*** Opening of GIVEN RECORDS ***

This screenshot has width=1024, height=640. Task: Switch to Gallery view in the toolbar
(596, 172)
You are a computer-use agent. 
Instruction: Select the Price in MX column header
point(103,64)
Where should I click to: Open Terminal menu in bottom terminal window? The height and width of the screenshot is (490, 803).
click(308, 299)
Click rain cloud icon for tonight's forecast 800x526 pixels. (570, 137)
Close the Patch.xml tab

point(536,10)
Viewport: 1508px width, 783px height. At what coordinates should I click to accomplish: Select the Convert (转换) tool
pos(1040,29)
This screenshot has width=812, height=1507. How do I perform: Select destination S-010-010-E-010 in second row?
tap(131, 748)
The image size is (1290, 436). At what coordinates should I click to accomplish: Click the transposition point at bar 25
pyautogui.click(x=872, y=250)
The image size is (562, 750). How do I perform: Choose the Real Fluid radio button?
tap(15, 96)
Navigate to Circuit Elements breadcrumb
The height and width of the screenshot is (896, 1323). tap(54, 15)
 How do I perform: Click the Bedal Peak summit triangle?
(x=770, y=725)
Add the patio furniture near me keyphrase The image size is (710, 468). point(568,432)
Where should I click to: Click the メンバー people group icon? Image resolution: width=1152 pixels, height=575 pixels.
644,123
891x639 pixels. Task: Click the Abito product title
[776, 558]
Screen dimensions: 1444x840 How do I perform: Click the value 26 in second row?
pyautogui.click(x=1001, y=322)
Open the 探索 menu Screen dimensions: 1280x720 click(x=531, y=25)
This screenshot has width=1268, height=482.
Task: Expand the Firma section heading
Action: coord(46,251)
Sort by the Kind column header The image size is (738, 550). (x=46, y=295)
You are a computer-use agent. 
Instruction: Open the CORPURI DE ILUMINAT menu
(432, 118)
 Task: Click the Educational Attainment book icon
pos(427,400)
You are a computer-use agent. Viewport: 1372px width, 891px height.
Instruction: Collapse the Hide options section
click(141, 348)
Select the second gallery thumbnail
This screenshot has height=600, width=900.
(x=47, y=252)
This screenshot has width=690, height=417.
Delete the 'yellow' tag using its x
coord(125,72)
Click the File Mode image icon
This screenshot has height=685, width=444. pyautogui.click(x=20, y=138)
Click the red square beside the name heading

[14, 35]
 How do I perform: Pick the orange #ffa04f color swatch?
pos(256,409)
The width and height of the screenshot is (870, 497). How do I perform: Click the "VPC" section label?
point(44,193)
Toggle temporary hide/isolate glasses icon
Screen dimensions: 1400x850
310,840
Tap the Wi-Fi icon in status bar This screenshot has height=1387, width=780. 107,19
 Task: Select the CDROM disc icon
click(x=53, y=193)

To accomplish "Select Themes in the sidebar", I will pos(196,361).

*** Close of GIVEN RECORDS ***

When copying the data above, keep every line exactly as written.

This screenshot has width=1024, height=640. Task: Switch to Gallery view in the toolbar
(596, 172)
You are a computer-use agent. 
Instruction: Select the Price in MX column header
point(103,64)
Where should I click to: Open Terminal menu in bottom terminal window? The height and width of the screenshot is (490, 803).
click(308, 299)
Click rain cloud icon for tonight's forecast 800x526 pixels. (570, 137)
Close the Patch.xml tab

point(536,10)
Viewport: 1508px width, 783px height. At what coordinates should I click to accomplish: Select the Convert (转换) tool
pos(1040,29)
This screenshot has width=812, height=1507. How do I perform: Select destination S-010-010-E-010 in second row?
tap(131, 748)
The image size is (1290, 436). At what coordinates should I click to accomplish: Click the transposition point at bar 25
pyautogui.click(x=872, y=250)
The image size is (562, 750). How do I perform: Choose the Real Fluid radio button?
tap(15, 96)
Navigate to Circuit Elements breadcrumb
The height and width of the screenshot is (896, 1323). tap(54, 15)
 How do I perform: Click the Bedal Peak summit triangle?
(x=770, y=725)
Add the patio furniture near me keyphrase The image size is (710, 468). point(568,432)
Where should I click to: Click the メンバー people group icon? Image resolution: width=1152 pixels, height=575 pixels.
644,123
891x639 pixels. Task: Click the Abito product title
[776, 558]
Screen dimensions: 1444x840 How do I perform: Click the value 26 in second row?
pyautogui.click(x=1001, y=322)
Open the 探索 menu Screen dimensions: 1280x720 click(x=531, y=25)
This screenshot has width=1268, height=482.
Task: Expand the Firma section heading
Action: coord(46,251)
Sort by the Kind column header The image size is (738, 550). (x=46, y=295)
You are a computer-use agent. 
Instruction: Open the CORPURI DE ILUMINAT menu
(432, 118)
 Task: Click the Educational Attainment book icon
pos(427,400)
You are a computer-use agent. Viewport: 1372px width, 891px height.
Instruction: Collapse the Hide options section
click(141, 348)
Select the second gallery thumbnail
This screenshot has height=600, width=900.
(x=47, y=252)
This screenshot has width=690, height=417.
Delete the 'yellow' tag using its x
coord(125,72)
Click the File Mode image icon
This screenshot has height=685, width=444. pyautogui.click(x=20, y=138)
Click the red square beside the name heading

[14, 35]
 How do I perform: Pick the orange #ffa04f color swatch?
pos(256,409)
The width and height of the screenshot is (870, 497). How do I perform: Click the "VPC" section label?
point(44,193)
Toggle temporary hide/isolate glasses icon
Screen dimensions: 1400x850
310,840
Tap the Wi-Fi icon in status bar This screenshot has height=1387, width=780. 107,19
 Task: Select the CDROM disc icon
click(x=53, y=193)

To accomplish "Select Themes in the sidebar", I will pos(196,361).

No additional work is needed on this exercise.